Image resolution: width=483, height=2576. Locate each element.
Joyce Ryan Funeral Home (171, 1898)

--

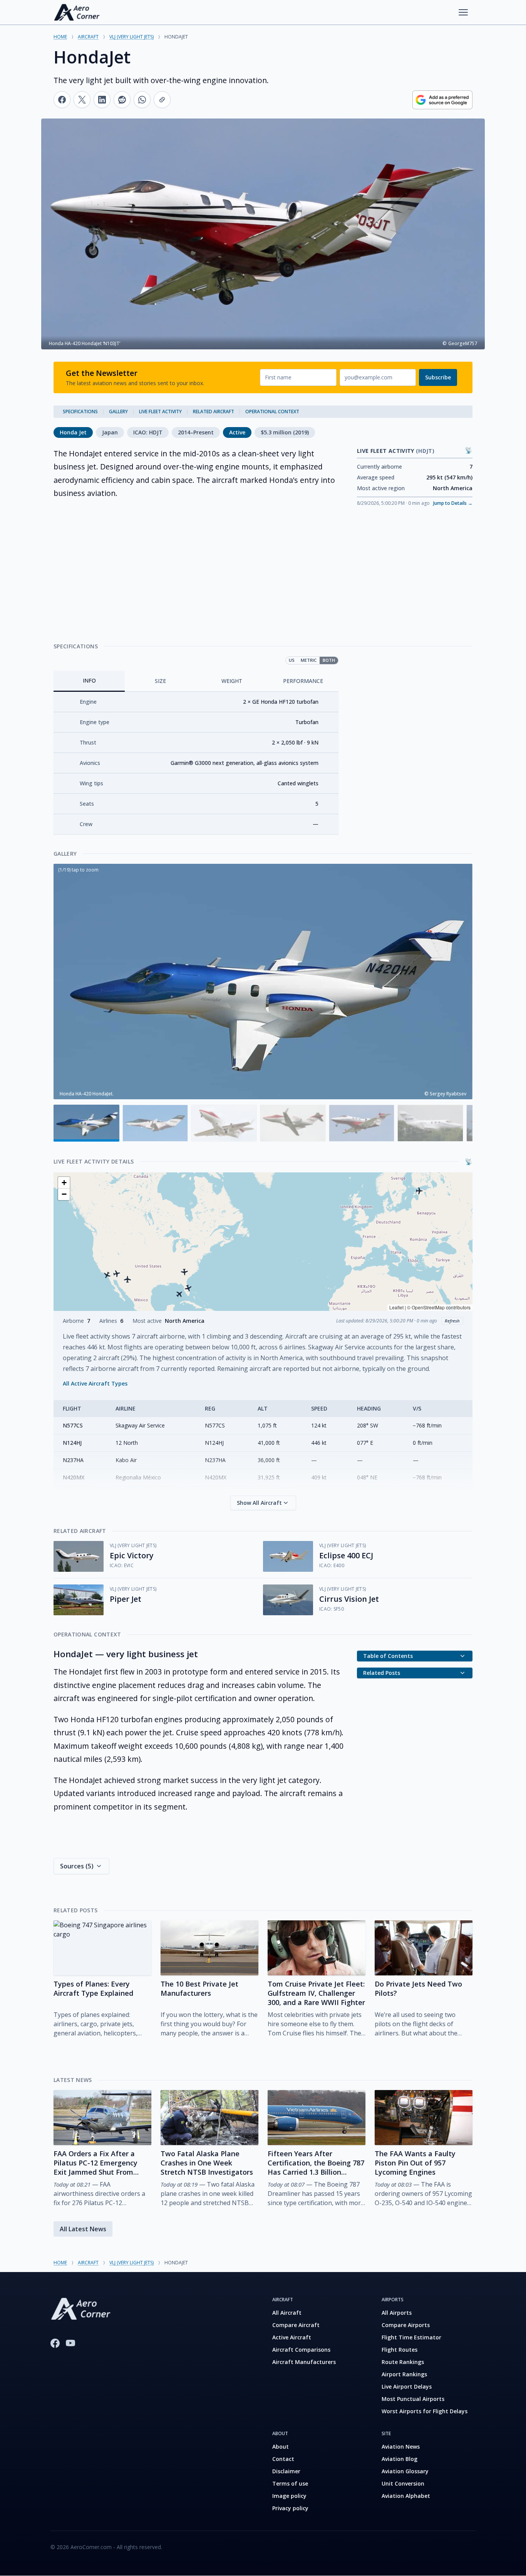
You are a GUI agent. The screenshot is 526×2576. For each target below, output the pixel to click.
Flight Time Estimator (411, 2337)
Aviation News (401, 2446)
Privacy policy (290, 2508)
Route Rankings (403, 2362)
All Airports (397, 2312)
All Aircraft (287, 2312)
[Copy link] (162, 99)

--- THE TASK ---
Scan the records above. Return every line with "each" in it.

--- ANSWER TO THE PROBLEM ---
Image resolution: width=483, height=2576. Locate each element.
You are a GUI agent. The screenshot is 526×2576. For each target below, output the pixel to click.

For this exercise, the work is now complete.